**Task:** Where does the string "column" occur in the entries below? Copy every line where it does.

(Stored records)
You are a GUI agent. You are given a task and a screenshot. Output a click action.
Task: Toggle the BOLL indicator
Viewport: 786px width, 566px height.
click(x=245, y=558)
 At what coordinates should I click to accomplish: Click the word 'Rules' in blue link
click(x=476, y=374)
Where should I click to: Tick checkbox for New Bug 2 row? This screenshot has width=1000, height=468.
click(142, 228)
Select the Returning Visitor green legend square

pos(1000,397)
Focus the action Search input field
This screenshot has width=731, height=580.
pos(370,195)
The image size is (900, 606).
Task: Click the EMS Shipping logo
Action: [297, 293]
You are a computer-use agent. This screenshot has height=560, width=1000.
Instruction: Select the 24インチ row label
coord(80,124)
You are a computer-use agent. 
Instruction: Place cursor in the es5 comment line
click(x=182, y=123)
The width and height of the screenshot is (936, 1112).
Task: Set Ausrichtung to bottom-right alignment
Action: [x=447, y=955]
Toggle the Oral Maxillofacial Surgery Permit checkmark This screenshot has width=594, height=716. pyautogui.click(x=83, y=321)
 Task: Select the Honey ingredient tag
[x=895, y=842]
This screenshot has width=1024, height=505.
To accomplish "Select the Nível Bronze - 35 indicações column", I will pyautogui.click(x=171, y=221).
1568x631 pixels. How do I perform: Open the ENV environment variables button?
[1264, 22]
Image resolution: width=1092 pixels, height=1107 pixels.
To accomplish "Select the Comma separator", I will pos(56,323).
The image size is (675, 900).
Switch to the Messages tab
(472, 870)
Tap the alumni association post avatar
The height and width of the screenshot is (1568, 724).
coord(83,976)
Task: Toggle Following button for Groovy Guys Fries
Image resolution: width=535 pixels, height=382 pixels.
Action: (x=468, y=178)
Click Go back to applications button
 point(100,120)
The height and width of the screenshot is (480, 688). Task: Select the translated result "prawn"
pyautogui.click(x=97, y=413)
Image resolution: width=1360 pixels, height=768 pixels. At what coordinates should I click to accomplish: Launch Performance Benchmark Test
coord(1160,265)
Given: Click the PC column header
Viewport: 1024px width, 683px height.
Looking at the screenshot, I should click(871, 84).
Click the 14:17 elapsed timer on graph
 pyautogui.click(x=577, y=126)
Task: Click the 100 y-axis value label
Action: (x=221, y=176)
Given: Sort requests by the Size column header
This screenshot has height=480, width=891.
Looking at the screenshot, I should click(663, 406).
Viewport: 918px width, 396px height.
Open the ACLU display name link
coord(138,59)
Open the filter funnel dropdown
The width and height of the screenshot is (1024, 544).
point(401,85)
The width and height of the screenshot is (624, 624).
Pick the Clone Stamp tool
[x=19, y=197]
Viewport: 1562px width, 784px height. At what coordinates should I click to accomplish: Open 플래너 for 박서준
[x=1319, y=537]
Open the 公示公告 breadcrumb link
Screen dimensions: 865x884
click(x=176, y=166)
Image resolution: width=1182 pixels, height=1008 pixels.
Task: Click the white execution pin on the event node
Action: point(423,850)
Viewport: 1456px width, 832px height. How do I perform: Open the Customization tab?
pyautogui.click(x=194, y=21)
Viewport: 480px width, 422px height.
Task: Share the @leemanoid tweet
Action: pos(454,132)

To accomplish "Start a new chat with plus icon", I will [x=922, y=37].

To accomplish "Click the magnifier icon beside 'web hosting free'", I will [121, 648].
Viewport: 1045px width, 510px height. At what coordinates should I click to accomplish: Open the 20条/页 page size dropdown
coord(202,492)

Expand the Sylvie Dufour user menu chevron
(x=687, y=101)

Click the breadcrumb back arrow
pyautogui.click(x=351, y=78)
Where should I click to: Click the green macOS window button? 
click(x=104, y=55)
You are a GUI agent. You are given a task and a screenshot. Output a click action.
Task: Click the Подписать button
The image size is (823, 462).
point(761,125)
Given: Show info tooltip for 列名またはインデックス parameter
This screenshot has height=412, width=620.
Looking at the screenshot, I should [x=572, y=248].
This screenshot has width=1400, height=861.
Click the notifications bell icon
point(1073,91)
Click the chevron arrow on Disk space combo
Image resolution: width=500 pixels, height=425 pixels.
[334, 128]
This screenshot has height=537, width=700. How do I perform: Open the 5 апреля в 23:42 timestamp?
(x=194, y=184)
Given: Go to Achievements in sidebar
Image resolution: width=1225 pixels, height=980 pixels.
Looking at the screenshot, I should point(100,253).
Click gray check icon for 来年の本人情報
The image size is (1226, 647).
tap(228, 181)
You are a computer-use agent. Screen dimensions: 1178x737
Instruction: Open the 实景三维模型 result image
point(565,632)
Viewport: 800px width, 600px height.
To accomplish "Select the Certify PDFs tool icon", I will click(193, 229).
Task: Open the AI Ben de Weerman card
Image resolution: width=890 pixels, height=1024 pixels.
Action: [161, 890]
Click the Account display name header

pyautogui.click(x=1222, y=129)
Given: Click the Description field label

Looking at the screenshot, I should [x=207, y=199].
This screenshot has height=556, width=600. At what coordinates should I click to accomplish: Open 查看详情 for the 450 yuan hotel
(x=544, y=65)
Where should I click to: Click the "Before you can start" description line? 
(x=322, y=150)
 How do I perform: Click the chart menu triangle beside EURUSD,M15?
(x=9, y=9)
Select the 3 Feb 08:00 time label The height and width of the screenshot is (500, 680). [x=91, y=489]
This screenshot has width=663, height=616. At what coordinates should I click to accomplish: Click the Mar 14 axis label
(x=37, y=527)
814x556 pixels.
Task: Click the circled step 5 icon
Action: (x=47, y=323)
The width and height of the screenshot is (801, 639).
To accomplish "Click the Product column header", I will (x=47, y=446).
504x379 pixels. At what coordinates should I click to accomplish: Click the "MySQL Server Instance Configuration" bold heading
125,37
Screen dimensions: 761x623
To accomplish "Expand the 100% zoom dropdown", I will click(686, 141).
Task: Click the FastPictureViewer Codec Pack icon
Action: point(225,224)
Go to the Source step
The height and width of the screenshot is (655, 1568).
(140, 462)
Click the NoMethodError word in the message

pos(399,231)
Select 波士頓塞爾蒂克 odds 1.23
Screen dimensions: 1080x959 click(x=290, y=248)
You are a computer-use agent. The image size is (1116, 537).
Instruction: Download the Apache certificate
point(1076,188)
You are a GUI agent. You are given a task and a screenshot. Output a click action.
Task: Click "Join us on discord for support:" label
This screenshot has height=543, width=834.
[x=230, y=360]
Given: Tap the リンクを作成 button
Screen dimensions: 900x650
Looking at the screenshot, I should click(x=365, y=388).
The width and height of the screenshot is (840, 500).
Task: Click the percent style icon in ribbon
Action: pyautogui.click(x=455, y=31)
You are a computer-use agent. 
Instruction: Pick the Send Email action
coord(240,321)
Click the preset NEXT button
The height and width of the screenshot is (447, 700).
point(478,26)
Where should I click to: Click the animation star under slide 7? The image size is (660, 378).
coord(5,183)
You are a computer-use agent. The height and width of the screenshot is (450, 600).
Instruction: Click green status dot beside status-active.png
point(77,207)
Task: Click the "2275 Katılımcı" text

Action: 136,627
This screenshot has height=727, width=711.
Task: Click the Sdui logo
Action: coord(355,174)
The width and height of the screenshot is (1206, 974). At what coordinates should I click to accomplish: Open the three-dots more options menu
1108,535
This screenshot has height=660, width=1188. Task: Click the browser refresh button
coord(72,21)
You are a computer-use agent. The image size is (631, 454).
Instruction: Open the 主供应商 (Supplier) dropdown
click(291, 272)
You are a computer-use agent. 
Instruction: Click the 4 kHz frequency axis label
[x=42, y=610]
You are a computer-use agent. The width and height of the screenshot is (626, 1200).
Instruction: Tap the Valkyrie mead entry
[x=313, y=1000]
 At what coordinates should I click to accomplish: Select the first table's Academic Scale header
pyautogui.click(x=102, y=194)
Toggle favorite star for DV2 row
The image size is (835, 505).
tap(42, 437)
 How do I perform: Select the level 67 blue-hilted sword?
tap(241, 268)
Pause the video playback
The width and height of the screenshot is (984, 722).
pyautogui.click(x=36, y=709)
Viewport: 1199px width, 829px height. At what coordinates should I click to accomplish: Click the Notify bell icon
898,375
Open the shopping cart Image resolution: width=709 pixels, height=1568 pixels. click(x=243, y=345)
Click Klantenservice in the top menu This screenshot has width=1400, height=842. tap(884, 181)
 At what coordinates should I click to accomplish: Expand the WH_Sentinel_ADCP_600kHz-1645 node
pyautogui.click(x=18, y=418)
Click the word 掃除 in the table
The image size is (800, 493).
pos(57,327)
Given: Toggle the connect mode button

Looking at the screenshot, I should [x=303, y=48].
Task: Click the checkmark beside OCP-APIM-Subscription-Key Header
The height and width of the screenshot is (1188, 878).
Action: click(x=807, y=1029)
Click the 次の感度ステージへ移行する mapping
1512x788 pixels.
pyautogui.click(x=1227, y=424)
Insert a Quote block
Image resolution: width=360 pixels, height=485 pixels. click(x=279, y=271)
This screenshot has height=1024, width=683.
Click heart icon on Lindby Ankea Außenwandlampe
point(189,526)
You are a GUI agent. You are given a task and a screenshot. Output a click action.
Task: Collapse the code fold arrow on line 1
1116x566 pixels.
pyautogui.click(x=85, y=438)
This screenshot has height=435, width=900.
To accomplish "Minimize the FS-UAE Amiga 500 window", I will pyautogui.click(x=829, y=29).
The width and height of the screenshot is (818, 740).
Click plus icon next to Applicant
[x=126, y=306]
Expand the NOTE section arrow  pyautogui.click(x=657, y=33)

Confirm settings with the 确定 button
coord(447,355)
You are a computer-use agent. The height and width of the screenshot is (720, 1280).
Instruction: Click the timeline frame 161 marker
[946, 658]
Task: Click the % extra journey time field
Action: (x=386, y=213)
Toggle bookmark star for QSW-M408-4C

**Response:**
To accomplish "Select the Nível Bronze - 35 indicações column", I will pyautogui.click(x=171, y=221).
Given: Click the PC column header
Given: Sort requests by the Size column header
To accomplish "Click the Product column header", I will (x=47, y=446).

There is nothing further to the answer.